Dear telegram STOP yours sincerely, twitter

Let’s not get sentimental: telegram’s time was long gone

shantanu

Shantanu Datta | July 17, 2013



I have never sent or received a telegram. Not in the 37-plus years that I have lived on this planet till date, nor on July 15, when the last ones went out as Bharat Sanchar Nigam Limited (BSNL), which ran it, wound up the service. I never needed to.

I am sure my parents, or their parents, or in fact their parents, must have gone to the telegraph offices to record the tweet of their time. But, then, that was their age.

I do not understand the sentimentality behind cries calling for the services to be continued – M Sekaran, president of the federation of consumer and service organizations, has filed a PIL in Madurai bench of Madras high court, rejecting BSNL’s contention that there are no users of telegram and seeking its restoration, and VAN Namboodiri, convenor of forum of BSNL unions and associations, has flayed the government for discontinuing it.

While Namboodiri may offer his unionism as the reason for his objection, Sekaran should have fewer, if any, such rationales. After all, how many consumers consume telegrams these days. Till recently, the government was the biggest one, and that ‘consumer’ now feels there is no need for it to consume the services any longer. One would have thought the argument rests its case there itself. But, oh, the maudlin mind!
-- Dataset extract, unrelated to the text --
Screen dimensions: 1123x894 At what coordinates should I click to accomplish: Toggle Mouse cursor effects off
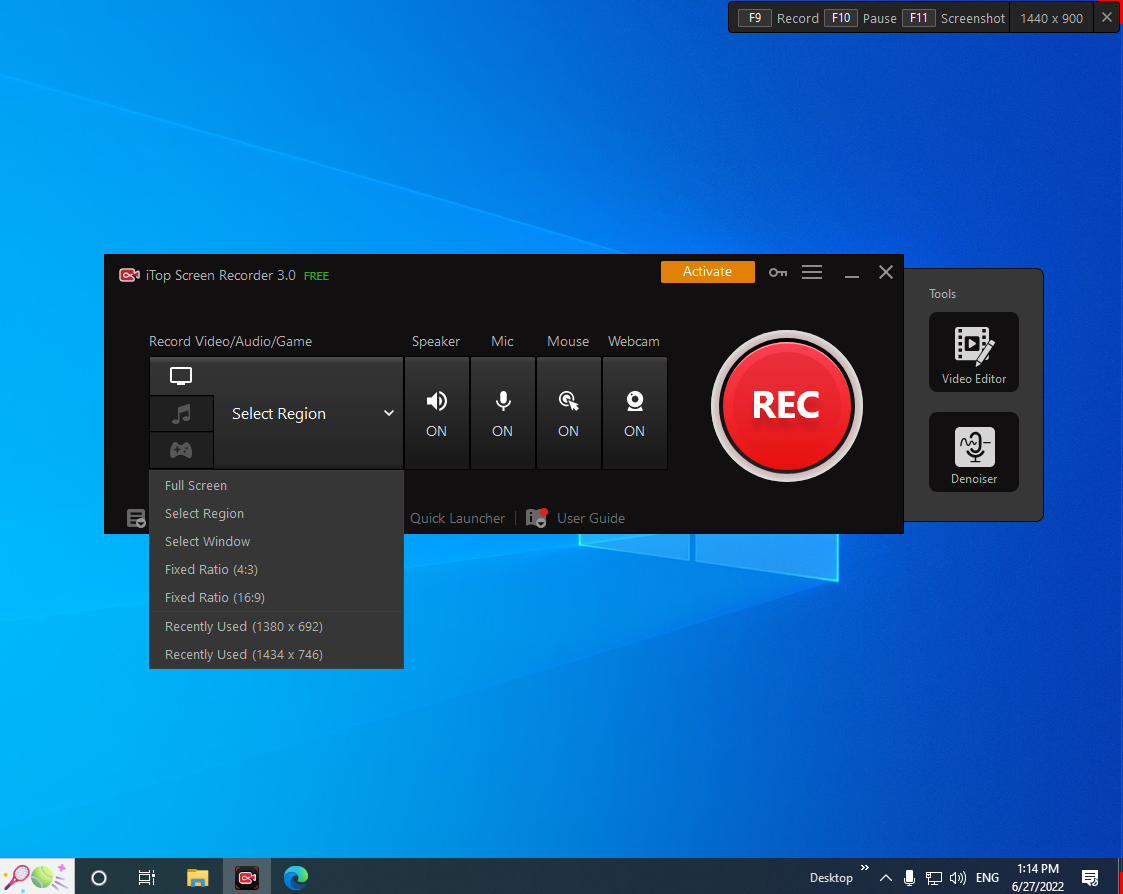pyautogui.click(x=568, y=413)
There is even a news feature in firstpost.com today in which the staff at the Central Telegraph Office (CTO) in Delhi rue that they have no work any more (read the story here). Really? Ladies and gents, let me please remind you politely that you are employed by BSNL, which is loaded with work. And which is not the best service provider anyway. So get over your weepy, self-pitying stupor and get to work in another department.

There are even staffers quoted there who want to retire at CTO, which has been their “home” for decades. Really? Doing what? Twiddling your thumbs, at taxpayers’ expense? But, then, such anecdotes make us, members of a soppy, sentimental tribe, reach for the handkerchief. Oh, the maudlin mind!

Talking of sentiments, the moments that made films of the 1960s, ’70s and ’80s insufferable were those in which the family received a telegram. They were enough to move med to tears – of frustration.

In contrast, the one filmi telegram scene (if you can call it that) I will cherish forever is the ‘Sixteen going on Seventeen’ song in the Sound of Music. Remember Rolf, the young Nazi telegram boy proposing young Liesl? “Dear Liesl, I would like to tell you how I feel about you STOP Unfortunately, this wire is already too expensive Sincerely, Rolfe.”

So here’s how some of our leading lights might write their first telegrams if the service is restored:

Mamata Banerjee: Maoist STOP CPM STOP conspiracy STOP yours in rage, Didi

Narendra Modi: Sympathies for Puppy STOP not for Pappu STOP yours nationalistically, Narendrabhai

Manish Tewari: This shows the decrepit nature of views of our esteemed opposition, whose leaders think they can equate anything with anything else to get at something that may or may not be the truth STOP The Congress party condemns whatever is condemnable in Mr Modi’s condemnable words... (at which point the telegraph writer gives up)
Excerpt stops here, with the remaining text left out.